> _Material de trabajo_
=====
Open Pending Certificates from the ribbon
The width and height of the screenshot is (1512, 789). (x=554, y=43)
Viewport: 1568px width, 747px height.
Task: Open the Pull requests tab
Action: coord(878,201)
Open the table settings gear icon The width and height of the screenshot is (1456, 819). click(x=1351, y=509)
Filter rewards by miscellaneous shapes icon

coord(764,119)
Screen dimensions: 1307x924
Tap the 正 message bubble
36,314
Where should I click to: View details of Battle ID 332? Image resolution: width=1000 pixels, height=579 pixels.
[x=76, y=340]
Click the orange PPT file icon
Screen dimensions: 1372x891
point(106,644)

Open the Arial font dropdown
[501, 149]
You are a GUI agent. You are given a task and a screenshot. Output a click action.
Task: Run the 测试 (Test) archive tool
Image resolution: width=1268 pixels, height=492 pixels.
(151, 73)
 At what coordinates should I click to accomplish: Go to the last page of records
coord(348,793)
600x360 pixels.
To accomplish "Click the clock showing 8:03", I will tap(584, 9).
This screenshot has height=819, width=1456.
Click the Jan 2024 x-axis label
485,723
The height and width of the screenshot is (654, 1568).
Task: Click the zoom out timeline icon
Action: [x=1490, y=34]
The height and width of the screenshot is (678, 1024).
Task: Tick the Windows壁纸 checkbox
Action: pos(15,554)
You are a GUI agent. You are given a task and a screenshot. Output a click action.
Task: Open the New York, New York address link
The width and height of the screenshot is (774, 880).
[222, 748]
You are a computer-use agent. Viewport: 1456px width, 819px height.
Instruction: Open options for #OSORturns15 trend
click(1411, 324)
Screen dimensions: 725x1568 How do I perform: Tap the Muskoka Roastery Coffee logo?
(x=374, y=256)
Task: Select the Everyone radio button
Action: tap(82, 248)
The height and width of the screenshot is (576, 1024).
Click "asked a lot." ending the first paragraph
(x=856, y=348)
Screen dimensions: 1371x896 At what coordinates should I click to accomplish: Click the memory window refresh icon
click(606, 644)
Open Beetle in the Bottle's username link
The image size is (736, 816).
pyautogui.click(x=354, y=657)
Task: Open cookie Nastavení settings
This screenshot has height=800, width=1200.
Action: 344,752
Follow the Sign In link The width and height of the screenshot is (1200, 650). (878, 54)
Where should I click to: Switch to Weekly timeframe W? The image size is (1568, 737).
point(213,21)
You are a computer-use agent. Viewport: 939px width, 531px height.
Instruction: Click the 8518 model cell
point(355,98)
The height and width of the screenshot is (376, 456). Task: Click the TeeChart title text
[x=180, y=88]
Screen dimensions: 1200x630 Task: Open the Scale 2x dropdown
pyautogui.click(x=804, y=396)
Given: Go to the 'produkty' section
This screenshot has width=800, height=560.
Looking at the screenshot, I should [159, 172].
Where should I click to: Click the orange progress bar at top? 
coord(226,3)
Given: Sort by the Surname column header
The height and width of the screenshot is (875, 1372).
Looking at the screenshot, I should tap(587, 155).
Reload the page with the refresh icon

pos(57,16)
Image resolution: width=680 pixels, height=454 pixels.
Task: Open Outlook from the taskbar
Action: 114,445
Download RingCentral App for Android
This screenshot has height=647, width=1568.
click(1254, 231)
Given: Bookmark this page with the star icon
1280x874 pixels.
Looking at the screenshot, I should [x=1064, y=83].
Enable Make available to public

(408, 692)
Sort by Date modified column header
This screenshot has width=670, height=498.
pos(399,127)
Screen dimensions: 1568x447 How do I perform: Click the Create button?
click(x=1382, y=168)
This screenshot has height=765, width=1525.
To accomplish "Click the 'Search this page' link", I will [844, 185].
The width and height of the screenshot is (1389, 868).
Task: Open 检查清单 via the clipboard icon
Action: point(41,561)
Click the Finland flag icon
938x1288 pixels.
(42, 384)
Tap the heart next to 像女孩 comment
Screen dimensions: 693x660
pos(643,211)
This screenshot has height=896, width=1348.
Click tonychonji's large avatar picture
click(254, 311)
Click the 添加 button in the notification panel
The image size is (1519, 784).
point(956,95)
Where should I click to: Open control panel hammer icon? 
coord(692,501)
=====
> _Tarea requerida_
Organiza todas las líneas anteriores en una tabla Markdown con las columnas "Núm" y "Línea", donde cada fila lleve su número correlativo y el texto de la línea. Omite las líneas en blanco.

> _Solución propuesta_
| Núm | Línea |
|---|---|
| 1 | Open Pending Certificates from the ribbon |
| 2 | The width and height of the screenshot is (1512, 789). (x=554, y=43) |
| 3 | Viewport: 1568px width, 747px height. |
| 4 | Task: Open the Pull requests tab |
| 5 | Action: coord(878,201) |
| 6 | Open the table settings gear icon The width and height of the screenshot is (1456, 819). click(x=1351, y=509) |
| 7 | Filter rewards by miscellaneous shapes icon |
| 8 | coord(764,119) |
| 9 | Screen dimensions: 1307x924 |
| 10 | Tap the 正 message bubble |
| 11 | 36,314 |
| 12 | Where should I click to: View details of Battle ID 332? Image resolution: width=1000 pixels, height=579 pixels. |
| 13 | [x=76, y=340] |
| 14 | Click the orange PPT file icon |
| 15 | Screen dimensions: 1372x891 |
| 16 | point(106,644) |
| 17 | Open the Arial font dropdown |
| 18 | [501, 149] |
| 19 | You are a GUI agent. You are given a task and a screenshot. Output a click action. |
| 20 | Task: Run the 测试 (Test) archive tool |
| 21 | Image resolution: width=1268 pixels, height=492 pixels. |
| 22 | (151, 73) |
| 23 |  At what coordinates should I click to accomplish: Go to the last page of records |
| 24 | coord(348,793) |
| 25 | 600x360 pixels. |
| 26 | To accomplish "Click the clock showing 8:03", I will tap(584, 9). |
| 27 | This screenshot has height=819, width=1456. |
| 28 | Click the Jan 2024 x-axis label |
| 29 | 485,723 |
| 30 | The height and width of the screenshot is (654, 1568). |
| 31 | Task: Click the zoom out timeline icon |
| 32 | Action: [x=1490, y=34] |
| 33 | The height and width of the screenshot is (678, 1024). |
| 34 | Task: Tick the Windows壁纸 checkbox |
| 35 | Action: pos(15,554) |
| 36 | You are a GUI agent. You are given a task and a screenshot. Output a click action. |
| 37 | Task: Open the New York, New York address link |
| 38 | The width and height of the screenshot is (774, 880). |
| 39 | [222, 748] |
| 40 | You are a computer-use agent. Viewport: 1456px width, 819px height. |
| 41 | Instruction: Open options for #OSORturns15 trend |
| 42 | click(1411, 324) |
| 43 | Screen dimensions: 725x1568 How do I perform: Tap the Muskoka Roastery Coffee logo? |
| 44 | (x=374, y=256) |
| 45 | Task: Select the Everyone radio button |
| 46 | Action: tap(82, 248) |
| 47 | The height and width of the screenshot is (576, 1024). |
| 48 | Click "asked a lot." ending the first paragraph |
| 49 | (x=856, y=348) |
| 50 | Screen dimensions: 1371x896 At what coordinates should I click to accomplish: Click the memory window refresh icon |
| 51 | click(606, 644) |
| 52 | Open Beetle in the Bottle's username link |
| 53 | The image size is (736, 816). |
| 54 | pyautogui.click(x=354, y=657) |
| 55 | Task: Open cookie Nastavení settings |
| 56 | This screenshot has height=800, width=1200. |
| 57 | Action: 344,752 |
| 58 | Follow the Sign In link The width and height of the screenshot is (1200, 650). (878, 54) |
| 59 | Where should I click to: Switch to Weekly timeframe W? The image size is (1568, 737). |
| 60 | point(213,21) |
| 61 | You are a computer-use agent. Viewport: 939px width, 531px height. |
| 62 | Instruction: Click the 8518 model cell |
| 63 | point(355,98) |
| 64 | The height and width of the screenshot is (376, 456). Task: Click the TeeChart title text |
| 65 | [x=180, y=88] |
| 66 | Screen dimensions: 1200x630 Task: Open the Scale 2x dropdown |
| 67 | pyautogui.click(x=804, y=396) |
| 68 | Given: Go to the 'produkty' section |
| 69 | This screenshot has width=800, height=560. |
| 70 | Looking at the screenshot, I should [159, 172]. |
| 71 | Where should I click to: Click the orange progress bar at top?  |
| 72 | coord(226,3) |
| 73 | Given: Sort by the Surname column header |
| 74 | The height and width of the screenshot is (875, 1372). |
| 75 | Looking at the screenshot, I should tap(587, 155). |
| 76 | Reload the page with the refresh icon |
| 77 | pos(57,16) |
| 78 | Image resolution: width=680 pixels, height=454 pixels. |
| 79 | Task: Open Outlook from the taskbar |
| 80 | Action: 114,445 |
| 81 | Download RingCentral App for Android |
| 82 | This screenshot has height=647, width=1568. |
| 83 | click(1254, 231) |
| 84 | Given: Bookmark this page with the star icon |
| 85 | 1280x874 pixels. |
| 86 | Looking at the screenshot, I should [x=1064, y=83]. |
| 87 | Enable Make available to public |
| 88 | (408, 692) |
| 89 | Sort by Date modified column header |
| 90 | This screenshot has width=670, height=498. |
| 91 | pos(399,127) |
| 92 | Screen dimensions: 1568x447 How do I perform: Click the Create button? |
| 93 | click(x=1382, y=168) |
| 94 | This screenshot has height=765, width=1525. |
| 95 | To accomplish "Click the 'Search this page' link", I will [844, 185]. |
| 96 | The width and height of the screenshot is (1389, 868). |
| 97 | Task: Open 检查清单 via the clipboard icon |
| 98 | Action: point(41,561) |
| 99 | Click the Finland flag icon |
| 100 | 938x1288 pixels. |
| 101 | (42, 384) |
| 102 | Tap the heart next to 像女孩 comment |
| 103 | Screen dimensions: 693x660 |
| 104 | pos(643,211) |
| 105 | This screenshot has height=896, width=1348. |
| 106 | Click tonychonji's large avatar picture |
| 107 | click(254, 311) |
| 108 | Click the 添加 button in the notification panel |
| 109 | The image size is (1519, 784). |
| 110 | point(956,95) |
| 111 | Where should I click to: Open control panel hammer icon?  |
| 112 | coord(692,501) |